Rivista DMA

Presente de um futuro

Presente de um futuro Os jovens, em geral, tendem mais a olhar para o que deve vir do que para o passado, mesmo se por medo do futuro escolhem às vezes ignorá-lo e vivem concentrados no presente. Mas percebem, seja como for, o impulso para a frente. Dizer “fez-se sempre assim” suscita rejeição porque revela imobilismo e é interpretado como tentativa de barrar o novo e toda expressão de criatividade.

No entanto não podemos dispensar o passado porque “a memória é fonte de identidade para o hoje; memória e indentidade conjugadas, são abertura e garantia de futuro”. Sendo assim, é fundamental para nós olhar o passado na perspectiva de futuro. Não com a saudade do sempre foi feito ou com a segurança que daí deriva, mas como “desafio à fidelidade no hoje”, como “convite a declinar, segundo as exigências atuais,” uma paixão educativa que levou tantas irmãs a serem resposta ao grito dos jovens.

Em setembro de 2008, foi apresentado por Ir. Grazia Loparco ao Capítulo que estava apenas começando, um relatório sobre o tema: Sinais do amor preveniente na história das FMA. Interessantes algumas considerações iniciais desenvolvidas ao redor da idéia do presente de um futuro: “A história nos mostra que as coisas não devem ser necessariamente aquilo que são, e que ela pode abrir-se a um futuro inesperado. [...] A história nos introduz numa comunidade mais ampla daquela em que vivemos hoje. Descobrimos ser membros da comunidade dos santos e da comunidade dos nossos antepassados. Confrontamos nossas percepções com o testemunho deles, e eles nos convidam a uma visão mais ampla da que poderíamos ter nos estreitos limites do nosso tempo”.
O impacto causado pelo relatório foi tão convincente, que da assembléia capitular nasceu a decisão de formar um grupo internacional para favorecer a busca, a documentação, o estudo da história do Instituto. Concretizou-se posteriormente na Programação do sexênio em que, entre outras coisas, convida-se a “promover na comunidade inspetorial, a volta às raízes carismáticas com um conhecimento adequado dos Fundadores e do Patrono do Instituto que desperte a paixão por Cristo e pelas/pelos jovens e reavive a consciência de Maria em nossa missão” (Programação do Conselho geral 2.1).

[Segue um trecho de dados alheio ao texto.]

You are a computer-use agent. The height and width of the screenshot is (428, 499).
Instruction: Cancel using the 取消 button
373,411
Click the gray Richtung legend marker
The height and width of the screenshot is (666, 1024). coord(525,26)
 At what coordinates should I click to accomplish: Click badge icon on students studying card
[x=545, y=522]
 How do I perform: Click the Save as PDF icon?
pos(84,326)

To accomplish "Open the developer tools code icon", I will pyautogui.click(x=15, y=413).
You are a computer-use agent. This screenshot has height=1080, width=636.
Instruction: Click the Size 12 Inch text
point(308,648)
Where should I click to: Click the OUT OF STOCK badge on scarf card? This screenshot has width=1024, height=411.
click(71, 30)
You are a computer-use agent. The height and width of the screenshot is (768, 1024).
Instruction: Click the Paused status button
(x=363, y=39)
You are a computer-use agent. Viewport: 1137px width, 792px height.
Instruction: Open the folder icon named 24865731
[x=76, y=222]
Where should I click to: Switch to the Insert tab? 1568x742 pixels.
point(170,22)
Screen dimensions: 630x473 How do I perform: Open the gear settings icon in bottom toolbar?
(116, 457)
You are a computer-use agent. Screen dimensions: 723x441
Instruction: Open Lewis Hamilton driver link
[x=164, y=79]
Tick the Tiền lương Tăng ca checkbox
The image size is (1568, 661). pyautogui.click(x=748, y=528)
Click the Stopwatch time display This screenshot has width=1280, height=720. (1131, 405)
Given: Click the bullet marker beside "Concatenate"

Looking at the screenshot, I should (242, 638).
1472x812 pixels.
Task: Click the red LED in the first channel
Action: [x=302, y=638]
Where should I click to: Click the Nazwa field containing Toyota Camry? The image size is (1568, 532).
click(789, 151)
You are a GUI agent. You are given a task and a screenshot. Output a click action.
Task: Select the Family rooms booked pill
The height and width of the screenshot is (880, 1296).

À pergunta feita recentemente ao card. Carlo Maria Martini: “Como os adultos deveriam comportar-se com os jovens para poder transmitir o cristianismo e fazê-lo florescer?”, a resposta foi esta: “Entregue aos seus filhos um mundo que não esteja arruinado. Faça com que estejam radicados na tradição, sobretudo na Bíblia. Leia a Bíblia com eles. Tenha profunda confiança nos jovens, eles resolverão os problemas. Não esquecer também de lhes dar limites. Aprenderão a suportar dificuldades e injúrias se para eles a justiça for mais importante que qualquer outra coisa” (Diálogos Noturnos em Jerusalém 2009).